Your instructions — Output the records that follow, with every character intact.

Source material —
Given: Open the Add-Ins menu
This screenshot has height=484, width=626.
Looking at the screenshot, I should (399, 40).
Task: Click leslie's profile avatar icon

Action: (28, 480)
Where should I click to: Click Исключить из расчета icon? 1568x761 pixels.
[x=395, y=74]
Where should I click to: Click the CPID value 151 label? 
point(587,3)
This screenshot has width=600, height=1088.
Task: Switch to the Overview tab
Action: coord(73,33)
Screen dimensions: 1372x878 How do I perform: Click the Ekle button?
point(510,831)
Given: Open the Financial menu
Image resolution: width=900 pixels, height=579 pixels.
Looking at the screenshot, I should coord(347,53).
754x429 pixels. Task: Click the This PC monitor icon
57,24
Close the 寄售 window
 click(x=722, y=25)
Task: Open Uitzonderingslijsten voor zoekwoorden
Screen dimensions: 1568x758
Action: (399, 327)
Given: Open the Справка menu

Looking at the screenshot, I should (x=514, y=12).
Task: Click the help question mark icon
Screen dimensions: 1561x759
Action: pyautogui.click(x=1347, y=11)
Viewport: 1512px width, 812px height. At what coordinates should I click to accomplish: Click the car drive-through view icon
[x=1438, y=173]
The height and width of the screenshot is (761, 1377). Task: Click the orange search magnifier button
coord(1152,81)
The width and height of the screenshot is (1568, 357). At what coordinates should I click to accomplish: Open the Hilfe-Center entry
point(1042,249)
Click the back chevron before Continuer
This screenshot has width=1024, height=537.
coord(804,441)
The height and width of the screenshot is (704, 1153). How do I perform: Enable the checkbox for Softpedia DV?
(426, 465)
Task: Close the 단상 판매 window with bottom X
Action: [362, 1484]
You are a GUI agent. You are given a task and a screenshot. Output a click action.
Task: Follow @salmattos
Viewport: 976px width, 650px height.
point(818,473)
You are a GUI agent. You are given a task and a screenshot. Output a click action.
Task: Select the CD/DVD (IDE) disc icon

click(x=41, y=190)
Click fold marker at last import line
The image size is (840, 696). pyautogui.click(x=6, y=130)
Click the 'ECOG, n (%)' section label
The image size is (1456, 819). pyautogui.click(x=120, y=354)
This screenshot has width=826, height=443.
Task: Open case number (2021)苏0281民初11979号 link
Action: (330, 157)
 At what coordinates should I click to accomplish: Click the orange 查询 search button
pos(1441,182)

Output below —
Given: Open the Add-Ins menu
This screenshot has height=484, width=626.
Looking at the screenshot, I should (399, 40).
Task: Click leslie's profile avatar icon

Action: (28, 480)
Where should I click to: Click Исключить из расчета icon? 1568x761 pixels.
[x=395, y=74]
Where should I click to: Click the CPID value 151 label? 
point(587,3)
This screenshot has width=600, height=1088.
Task: Switch to the Overview tab
Action: coord(73,33)
Screen dimensions: 1372x878 How do I perform: Click the Ekle button?
point(510,831)
Given: Open the Financial menu
Image resolution: width=900 pixels, height=579 pixels.
Looking at the screenshot, I should coord(347,53).
754x429 pixels. Task: Click the This PC monitor icon
57,24
Close the 寄售 window
 click(x=722, y=25)
Task: Open Uitzonderingslijsten voor zoekwoorden
Screen dimensions: 1568x758
Action: (399, 327)
Given: Open the Справка menu

Looking at the screenshot, I should (x=514, y=12).
Task: Click the help question mark icon
Screen dimensions: 1561x759
Action: pyautogui.click(x=1347, y=11)
Viewport: 1512px width, 812px height. At what coordinates should I click to accomplish: Click the car drive-through view icon
[x=1438, y=173]
The height and width of the screenshot is (761, 1377). Task: Click the orange search magnifier button
coord(1152,81)
The width and height of the screenshot is (1568, 357). At what coordinates should I click to accomplish: Open the Hilfe-Center entry
point(1042,249)
Click the back chevron before Continuer
This screenshot has width=1024, height=537.
coord(804,441)
The height and width of the screenshot is (704, 1153). How do I perform: Enable the checkbox for Softpedia DV?
(426, 465)
Task: Close the 단상 판매 window with bottom X
Action: [362, 1484]
You are a GUI agent. You are given a task and a screenshot. Output a click action.
Task: Follow @salmattos
Viewport: 976px width, 650px height.
point(818,473)
You are a GUI agent. You are given a task and a screenshot. Output a click action.
Task: Select the CD/DVD (IDE) disc icon

click(x=41, y=190)
Click fold marker at last import line
The image size is (840, 696). pyautogui.click(x=6, y=130)
Click the 'ECOG, n (%)' section label
The image size is (1456, 819). pyautogui.click(x=120, y=354)
This screenshot has width=826, height=443.
Task: Open case number (2021)苏0281民初11979号 link
Action: (330, 157)
 At what coordinates should I click to accomplish: Click the orange 查询 search button
pos(1441,182)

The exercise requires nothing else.